Richard Ying et Tangui MorlierFrench parliamentarians have adopted an amendment to a penal reform bill that would punish companies like Apple that refuse to provide decrypted versions of messages their products have encrypted.
The Guardian reports: "The controversial amendment, drafted by the rightwing opposition, stipulates that a private company which refuses to hand over encrypted data to an investigating authority would face up to five years in jail and a €350,000 (£270,000) fine."
This is only the bill's first reading, and the final fate of the amendment is uncertain.
Earlier this year, the French government rejected crypto backdoors as "the wrong solution." "Given the government’s reluctance to take on the big phone companies in this way, it remains to be seen whether the thrust of the amendment can survive the lengthy parliamentary process that remains before the bill becomes law," The Guardian writes.
Amendment 90 (original in French) is just one of several proposals that sought to impose stiff penalties on companies that refused to cooperate with the authorities.
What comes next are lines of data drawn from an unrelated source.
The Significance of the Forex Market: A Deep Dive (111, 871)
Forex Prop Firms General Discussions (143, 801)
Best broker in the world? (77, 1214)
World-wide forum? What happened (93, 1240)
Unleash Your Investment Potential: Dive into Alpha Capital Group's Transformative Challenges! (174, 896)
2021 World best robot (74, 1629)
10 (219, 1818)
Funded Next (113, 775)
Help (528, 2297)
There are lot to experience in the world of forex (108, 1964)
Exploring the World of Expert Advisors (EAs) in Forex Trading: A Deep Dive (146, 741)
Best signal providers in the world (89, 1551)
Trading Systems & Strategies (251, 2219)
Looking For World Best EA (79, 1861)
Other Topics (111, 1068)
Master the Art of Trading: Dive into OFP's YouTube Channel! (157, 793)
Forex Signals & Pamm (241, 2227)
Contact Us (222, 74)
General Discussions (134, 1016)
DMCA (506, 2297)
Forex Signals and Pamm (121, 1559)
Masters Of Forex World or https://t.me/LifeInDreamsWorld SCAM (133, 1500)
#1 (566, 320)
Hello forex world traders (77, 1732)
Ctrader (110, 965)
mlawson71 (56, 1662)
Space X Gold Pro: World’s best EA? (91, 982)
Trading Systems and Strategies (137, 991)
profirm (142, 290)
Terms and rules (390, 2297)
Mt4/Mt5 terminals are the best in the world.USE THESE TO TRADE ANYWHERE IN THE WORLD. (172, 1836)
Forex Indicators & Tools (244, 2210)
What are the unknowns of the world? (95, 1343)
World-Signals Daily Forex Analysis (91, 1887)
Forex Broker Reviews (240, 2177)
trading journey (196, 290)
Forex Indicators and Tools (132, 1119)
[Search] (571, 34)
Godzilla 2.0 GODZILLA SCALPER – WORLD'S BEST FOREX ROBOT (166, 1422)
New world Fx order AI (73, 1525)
As the French site Numerama notes, even harsher proposals were rejected.
For example, Amendments 532 and 533 suggested imposing a fine of €1,000,000 (£770,000) on companies that refused to decrypt messages.
Amendment 221 proposed a fine of €2,000,000 (£1,550,000) and wanted "all relevant" information to be handed over, not just the decrypted messages.
Finally, Amendment 51 suggested that if a company refused to help the authorities decrypt messages, its executives would be considered as "accomplices to terrorism."
While politicians in France fall over themselves to paint Apple and others as terrorist sympathizers for defending encryption, support for the US company has come from the UN's high commissioner for human rights Zeid Ra’ad Al Hussein. On Friday, he issued a statement urging the US authorities "to proceed with great caution in the ongoing legal process involving the Apple computer company and the Federal Bureau of Investigation (FBI), given its potentially negative ramifications for the human rights of people all over the world."
Al Hussein said he was concerned the case risked "unlocking a Pandora’s Box that could have extremely damaging implications for the human rights of many millions of people, including their physical and financial security." He went on: "It is neither fanciful nor an exaggeration to say that, without encryption tools, lives may be endangered."